Recently I ran across a video clip of former Pittsburgh Steelers football coach Mike Tomlin from a few years back. Tomlin is well known for his dynamic communication and leadership style, and this short video highlights why. It’s the first team meeting of the off-season, and the head coach is outlining what he calls “reasonable expectations” for the experience this group of high-level athletes are preparing to share together. His words offer some brutally honest insight into the harsh reality of high achievement for anyone, from a professional football player to you and I here today.
The expectation Coach Tomlin has is simple: get better. “I expect you to get better in all areas. Whether it’s the knowledge relative to what it is that you do, the maintenance and the preparation of your body, the understanding of the game, etc., etc., etc. You need to continually be a guy on the rise. That is a reasonable expectation.”
“The things that made you viable in the past,” he continues, “aren’t gonna be the things that make you viable moving forward. You better be continually getting better as long as you’re sitting in rooms like this. I’m not doing my job if I’m not pointing that out.”

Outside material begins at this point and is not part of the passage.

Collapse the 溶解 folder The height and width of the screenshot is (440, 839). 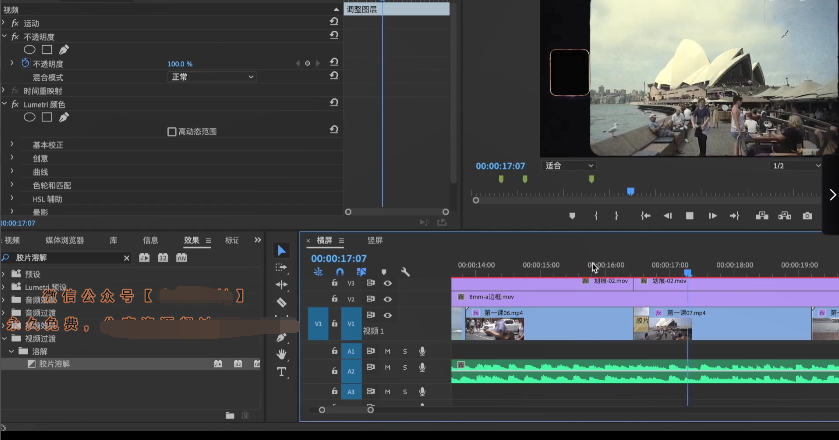pyautogui.click(x=12, y=351)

Coach Tomlin’s message to his team validates the foundational belief that drives our work at Champions 101, that champions aren’t born. They’re built. What that really means is that who we are in the important areas of life and performance isn’t nearly as important as who we’re working to become. It means that what we know and what we’re capable of has gotten us here, to this point, but success moving forward requires us to keep getting better. It means - if we’re serious about the success we say we’re after - that we need to continually be, as Coach Tomlin puts it, on the rise.

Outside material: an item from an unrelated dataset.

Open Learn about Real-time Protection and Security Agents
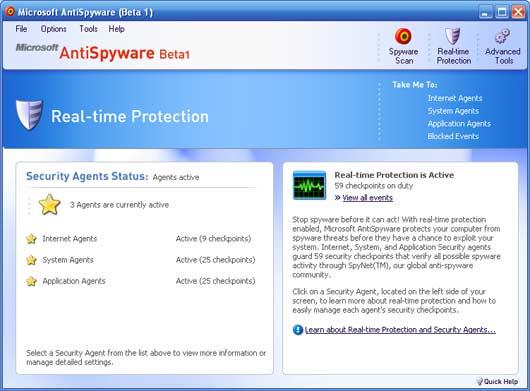This screenshot has width=530, height=391. (x=400, y=330)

I think this is the first and most foundational expectation Tomlin shares with his team for two reasons. The first is because that commitment to getting better is so important. I’d argue it’s the most direct determiner of future success. We have a tendency to point to people’s natural talent or God-given ability, but there are plenty of really talented people out there who never come close to reaching their potential or achieving anything meaningful or significant. Talent and ability set the floor, but it’s your willingness to develop that talent and ability that determines your ceiling. The longer I’ve spent studying those we consider champions in any important area of life, the more convinced I am that their eventual success is a direct byproduct of their commitment to improvement. The same, I’d argue, can be said for you.
The other reason I think Coach Tomlin makes improvement an expectation is because he recognizes not only that it’s really important, but also that it’s really difficult. It doesn’t matter whether you are a big-time coach, a high-level athlete, or whatever it is that you are here today. An authentic commitment to getting better requires you to accept and even embrace the straining and the striving and the struggling that comes with it. We talk a lot about the value of improvement, but we don’t always acknowledge the difficulty of doing it. Really improving is really hard. It’s easy for anyone - pro football players included - to make getting better a counterfeit commitment. Coach Tomlin didn’t want “get better” to be a comfortable and convenient catchphrase. He wanted his players to embrace the discomfort and the inconvenience that each of us who really wants to improve must be willing to embrace.
I’m here today to borrow Mike Tomlin’s mandate for his team, and to reframe it towards you and your winning pursuit. In doing so, I’m asking you to reflect on a few important questions that real success requires you to answer. Is getting better a comfortable and convenient catchphrase for you, or have you accepted and even embraced the straining and striving and struggling that comes with it? Do you see that what’s made you viable in the past won’t make you viable moving forward? Are you committed to doing the really important but really difficult work that winning at the next level requires you to do? What I’m asking is, when it comes to the success you say you’re after…are you on the rise?